アブソリュート・エゴ・レビュー

書籍、映画、音楽、その他もろもろの極私的レビュー。未見の人の参考になればいいなあ。

シャドー81

2016-05-01 22:01:30 | 
『シャドー81』 ルシアン・ネイハム   ☆☆☆

 1970年代の冒険小説の名作。長いこと絶版だったがこのほどめでたく復刊され、ようやく読めるようになった。私は昔、筒井康隆の『みだれ撃ち涜書ノート』でこの小説のことを知り、この手の小説ジャンルが行き着く先として必然的に登場した完成形、面白いのは当然、みたいなレビューにずっと読みたいと思っていたが、絶版のため長いこと読めなかった本である。そういうわけで期待感はかなり高かった。ちなみにこれは著者ルシアン・ネルハムが書いた唯一の小説らしい。

 そんなわけで期待感が高すぎたせいか、面白かったことは面白かったけれどもそれほどの感動はなかった。私はこの手の飛行機ハイジャックものは大好きなのだが、アーサー・ヘイリーの『大空港』の方が好みである。ざっくり特徴をまとめると、『大空港』の方はハイジャックに限らず空港に関わるいろんな要素と人間ドラマが絡み合う群像劇、『シャドー81』は戦闘機によるハイジャックというアイデアを直線的に突き詰めたクライム・サスペンスもしくは冒険小説、といっていいだろう。本書はベトナム戦争が背景になっていることもあり空軍関係者が多数登場し、ミリタリー小説的な雰囲気もある。
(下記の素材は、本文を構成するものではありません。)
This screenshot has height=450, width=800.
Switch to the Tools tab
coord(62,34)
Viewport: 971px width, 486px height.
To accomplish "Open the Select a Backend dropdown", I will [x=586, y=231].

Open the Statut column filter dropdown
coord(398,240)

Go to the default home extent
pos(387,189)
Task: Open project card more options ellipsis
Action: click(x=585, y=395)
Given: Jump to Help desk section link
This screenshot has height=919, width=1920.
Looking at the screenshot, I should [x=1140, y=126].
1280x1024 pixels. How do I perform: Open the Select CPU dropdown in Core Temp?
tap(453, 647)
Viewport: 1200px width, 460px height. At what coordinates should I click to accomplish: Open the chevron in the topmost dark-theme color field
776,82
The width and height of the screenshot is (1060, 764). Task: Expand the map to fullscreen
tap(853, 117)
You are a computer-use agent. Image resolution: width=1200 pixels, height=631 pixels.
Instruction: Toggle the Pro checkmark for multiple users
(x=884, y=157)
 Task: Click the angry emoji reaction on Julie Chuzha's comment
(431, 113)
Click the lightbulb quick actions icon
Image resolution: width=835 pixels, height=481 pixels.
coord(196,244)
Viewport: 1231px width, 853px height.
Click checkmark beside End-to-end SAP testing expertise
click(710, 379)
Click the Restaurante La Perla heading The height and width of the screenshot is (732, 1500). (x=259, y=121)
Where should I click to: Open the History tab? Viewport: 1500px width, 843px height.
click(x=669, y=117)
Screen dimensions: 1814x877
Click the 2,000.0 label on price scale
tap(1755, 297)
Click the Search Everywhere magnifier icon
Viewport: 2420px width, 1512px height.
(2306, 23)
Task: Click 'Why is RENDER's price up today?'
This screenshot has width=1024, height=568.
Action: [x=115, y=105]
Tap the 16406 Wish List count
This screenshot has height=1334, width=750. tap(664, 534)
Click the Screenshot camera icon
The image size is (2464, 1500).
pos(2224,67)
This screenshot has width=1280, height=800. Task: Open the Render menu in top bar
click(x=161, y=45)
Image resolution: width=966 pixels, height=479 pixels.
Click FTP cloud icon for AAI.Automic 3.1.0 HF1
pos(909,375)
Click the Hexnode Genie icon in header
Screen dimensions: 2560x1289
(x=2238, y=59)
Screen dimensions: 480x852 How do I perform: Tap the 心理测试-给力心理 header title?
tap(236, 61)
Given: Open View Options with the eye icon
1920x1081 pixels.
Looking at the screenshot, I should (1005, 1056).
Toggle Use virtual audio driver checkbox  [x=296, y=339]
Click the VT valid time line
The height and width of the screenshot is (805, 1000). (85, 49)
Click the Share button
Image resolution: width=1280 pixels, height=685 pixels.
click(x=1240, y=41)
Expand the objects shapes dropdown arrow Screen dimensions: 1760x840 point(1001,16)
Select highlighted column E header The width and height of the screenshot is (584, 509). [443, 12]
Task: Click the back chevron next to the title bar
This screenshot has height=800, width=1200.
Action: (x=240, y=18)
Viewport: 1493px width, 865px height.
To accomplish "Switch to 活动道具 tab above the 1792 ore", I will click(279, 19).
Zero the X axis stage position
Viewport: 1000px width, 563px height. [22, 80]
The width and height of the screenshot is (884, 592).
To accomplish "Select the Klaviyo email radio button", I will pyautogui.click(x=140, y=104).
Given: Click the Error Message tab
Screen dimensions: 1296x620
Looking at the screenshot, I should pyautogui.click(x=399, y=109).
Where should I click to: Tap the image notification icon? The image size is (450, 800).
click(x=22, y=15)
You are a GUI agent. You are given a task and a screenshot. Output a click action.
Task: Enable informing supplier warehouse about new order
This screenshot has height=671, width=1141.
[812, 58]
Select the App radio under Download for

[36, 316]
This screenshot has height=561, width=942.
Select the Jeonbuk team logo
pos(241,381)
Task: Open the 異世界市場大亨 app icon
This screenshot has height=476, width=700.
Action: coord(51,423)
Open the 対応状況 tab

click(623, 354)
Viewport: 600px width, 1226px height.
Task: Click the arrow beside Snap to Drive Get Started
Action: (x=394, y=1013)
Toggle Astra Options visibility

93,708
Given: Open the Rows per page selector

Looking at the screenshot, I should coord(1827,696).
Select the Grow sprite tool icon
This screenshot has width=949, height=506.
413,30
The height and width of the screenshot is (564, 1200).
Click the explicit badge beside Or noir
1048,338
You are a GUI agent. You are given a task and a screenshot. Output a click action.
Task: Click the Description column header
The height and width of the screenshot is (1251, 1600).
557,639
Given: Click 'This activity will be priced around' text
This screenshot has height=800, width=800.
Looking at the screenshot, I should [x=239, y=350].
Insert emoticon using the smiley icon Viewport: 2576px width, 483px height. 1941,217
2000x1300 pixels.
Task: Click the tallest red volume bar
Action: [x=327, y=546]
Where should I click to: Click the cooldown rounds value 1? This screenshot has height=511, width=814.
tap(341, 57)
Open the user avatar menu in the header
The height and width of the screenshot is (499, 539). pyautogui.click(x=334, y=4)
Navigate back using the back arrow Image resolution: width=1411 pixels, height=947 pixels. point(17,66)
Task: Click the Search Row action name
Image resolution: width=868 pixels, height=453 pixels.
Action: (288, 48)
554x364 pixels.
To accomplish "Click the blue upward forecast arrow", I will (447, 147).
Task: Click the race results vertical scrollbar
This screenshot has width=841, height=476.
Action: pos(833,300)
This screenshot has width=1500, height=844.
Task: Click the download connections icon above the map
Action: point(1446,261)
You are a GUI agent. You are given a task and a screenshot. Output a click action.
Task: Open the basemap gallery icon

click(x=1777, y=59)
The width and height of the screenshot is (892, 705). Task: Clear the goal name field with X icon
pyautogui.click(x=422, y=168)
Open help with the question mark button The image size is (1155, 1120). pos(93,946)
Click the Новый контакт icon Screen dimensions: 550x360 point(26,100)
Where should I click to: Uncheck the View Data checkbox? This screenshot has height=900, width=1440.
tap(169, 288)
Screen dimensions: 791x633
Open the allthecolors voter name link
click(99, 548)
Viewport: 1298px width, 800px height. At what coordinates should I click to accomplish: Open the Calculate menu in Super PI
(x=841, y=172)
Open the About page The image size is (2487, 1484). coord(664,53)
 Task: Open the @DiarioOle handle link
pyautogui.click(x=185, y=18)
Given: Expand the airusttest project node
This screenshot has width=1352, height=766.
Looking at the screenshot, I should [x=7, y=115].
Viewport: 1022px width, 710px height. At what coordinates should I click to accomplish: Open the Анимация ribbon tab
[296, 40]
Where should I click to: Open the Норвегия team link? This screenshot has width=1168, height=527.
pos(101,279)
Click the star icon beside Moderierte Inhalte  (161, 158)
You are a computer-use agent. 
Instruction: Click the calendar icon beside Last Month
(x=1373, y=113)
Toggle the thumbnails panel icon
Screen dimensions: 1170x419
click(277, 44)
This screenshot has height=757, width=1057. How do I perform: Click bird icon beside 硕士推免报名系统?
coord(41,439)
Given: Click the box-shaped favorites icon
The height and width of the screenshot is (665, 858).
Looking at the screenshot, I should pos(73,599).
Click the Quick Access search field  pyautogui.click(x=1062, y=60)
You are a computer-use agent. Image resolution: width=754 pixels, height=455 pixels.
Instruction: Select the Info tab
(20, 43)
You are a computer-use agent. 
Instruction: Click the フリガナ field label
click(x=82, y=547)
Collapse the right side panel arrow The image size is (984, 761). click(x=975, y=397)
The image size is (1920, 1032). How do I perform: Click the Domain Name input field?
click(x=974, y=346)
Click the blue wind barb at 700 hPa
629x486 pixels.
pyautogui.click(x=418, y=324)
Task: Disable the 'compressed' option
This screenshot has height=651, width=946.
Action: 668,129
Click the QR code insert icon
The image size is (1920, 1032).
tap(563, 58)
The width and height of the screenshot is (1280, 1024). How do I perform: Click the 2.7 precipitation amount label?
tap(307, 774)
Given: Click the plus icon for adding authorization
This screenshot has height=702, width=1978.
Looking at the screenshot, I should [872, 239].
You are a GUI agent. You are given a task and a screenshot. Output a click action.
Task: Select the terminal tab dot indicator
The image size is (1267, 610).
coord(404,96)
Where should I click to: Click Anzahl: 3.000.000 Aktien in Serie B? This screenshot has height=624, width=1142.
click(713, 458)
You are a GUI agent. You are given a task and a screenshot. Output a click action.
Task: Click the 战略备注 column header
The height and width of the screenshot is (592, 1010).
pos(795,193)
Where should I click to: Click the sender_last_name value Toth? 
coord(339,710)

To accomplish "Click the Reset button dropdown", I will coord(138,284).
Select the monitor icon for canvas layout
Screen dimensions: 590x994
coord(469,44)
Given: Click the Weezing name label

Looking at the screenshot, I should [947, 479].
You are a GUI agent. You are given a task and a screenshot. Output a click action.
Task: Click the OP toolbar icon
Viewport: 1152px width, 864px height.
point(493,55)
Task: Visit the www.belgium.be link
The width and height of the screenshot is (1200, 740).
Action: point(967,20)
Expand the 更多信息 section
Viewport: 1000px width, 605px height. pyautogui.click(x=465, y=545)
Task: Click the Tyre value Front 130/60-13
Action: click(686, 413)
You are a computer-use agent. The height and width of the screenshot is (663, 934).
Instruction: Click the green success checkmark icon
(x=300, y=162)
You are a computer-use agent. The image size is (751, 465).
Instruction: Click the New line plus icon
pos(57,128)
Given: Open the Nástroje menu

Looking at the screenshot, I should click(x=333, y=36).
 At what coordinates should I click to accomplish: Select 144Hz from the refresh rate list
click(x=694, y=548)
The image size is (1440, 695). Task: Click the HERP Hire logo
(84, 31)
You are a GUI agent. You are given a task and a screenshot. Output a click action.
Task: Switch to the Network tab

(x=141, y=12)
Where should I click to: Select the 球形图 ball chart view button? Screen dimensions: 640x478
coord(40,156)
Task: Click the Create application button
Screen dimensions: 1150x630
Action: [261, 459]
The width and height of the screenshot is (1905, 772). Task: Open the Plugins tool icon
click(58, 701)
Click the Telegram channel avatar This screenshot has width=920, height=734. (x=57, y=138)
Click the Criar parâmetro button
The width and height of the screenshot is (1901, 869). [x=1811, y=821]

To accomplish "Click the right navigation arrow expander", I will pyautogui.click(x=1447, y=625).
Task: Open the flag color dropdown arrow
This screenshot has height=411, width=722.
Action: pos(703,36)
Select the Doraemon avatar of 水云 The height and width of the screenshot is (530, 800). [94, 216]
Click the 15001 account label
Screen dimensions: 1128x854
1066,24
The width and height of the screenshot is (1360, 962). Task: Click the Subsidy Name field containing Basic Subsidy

 第一部では、ベトナムで戦闘に従事するパイロットと中国で奇妙な船を注文する正体不明の男の行動が平行して描かれる。つまり準備段階であり、この時点で読者には彼らの目的や計画が全然分からない。そして第二部になり、ようやくハイジャックが起きる。準備が終わってハイジャックが起きるまで、200ページを要する。かなり長い。

 ハイジャックが起きてからは当然話が急激に盛り上がり、航空機のパイロットや乗客、管制官、警察、ジャーナリスト、ホワイトハウス内部などの緊迫した状況が平行的に描かれる。が、犯人側と対応側の虚々実々の駆け引きというようなものはあまりなく、またそれぞれのキャラが抱える人間ドラマのようなものも取り立ててない。たまたま航空機に乗っていた上院議員がハイジャック犯と交渉しようとしてドツボにはまるぐらいである。対応側はとにかくハイジャック犯を刺激しないように、彼らの言うがままに動く。特段のアクシデントも起きず、犯人側が意表を突かれてあわてるような場面もない。世紀のハイジャック計画は淡々と、ストレートに進んでいく。このあたりでの読者の興味は、ハイジャック犯は一体どうやって金の受け渡しをするつもりなのか、そしてどうやって逃走するつもりなのか、というテクニカルな側面に絞られてくる。

 もちろん、警察や政府関係者、軍関係者はハイジャック犯の正体について懸命に捜査を行うが、何も分からない。こうして犯人の思惑通りにことは進み、終盤、第三部の逃亡段階へと突入する。この後の展開には、礼儀として言及しないことにする。が、最後にあっと驚く大どんでん返しがあるかというとそうでもない、ぐらいは言っておいてもいいだろう。要するに、これは戦闘機を使ったハイジャックという前代未聞の犯罪計画の準備と実践とその結末を、時系列に直線的に、ずっと追っていく小説である。そういう意味では細部は非常に凝っているが、全体像は非常にシンプルといっていい。もちろん、シンプルで悪いことはないわけだが。

 私がヘイリーの『大空港』の方を好むのは、ハイジャックだけでなく大雪による滑走路のトラブル、住民のデモ、タダ乗り犯との駆け引き、簡易旅行保険制度の問題、などさまざまな要素が混然一体となって、後半に満を持して起きるハイジャック事件を大きな柱としてクライマックスになだれ込んでいく物語の交響楽的な豊饒さにあり、また、ハイジャック事件だけをとっても犯人と対応側のあの手この手のせめぎ合いがあるからだが、おそらくそれは人間ドラマを見せる群像劇の面白さであり、「冒険小説」としての色彩は本書の方がずっと強い。男が憧れるヒーロー的人物像が登場するという意味でも、いかにも「冒険小説」的だ。

 まあ実のところ、私は冒険小説というジャンルには弱い。名作といわれる作品もあまり読んでいない。読んで感動したのは『鷲は舞い降りた』ぐらいだ。戦闘機とかミリタリーにも関心がない。そんなわけで名作の誉れ高い本書にもさほどピンと来なかったが、冒険小説ファンの皆さまにはご容赦いただきたい。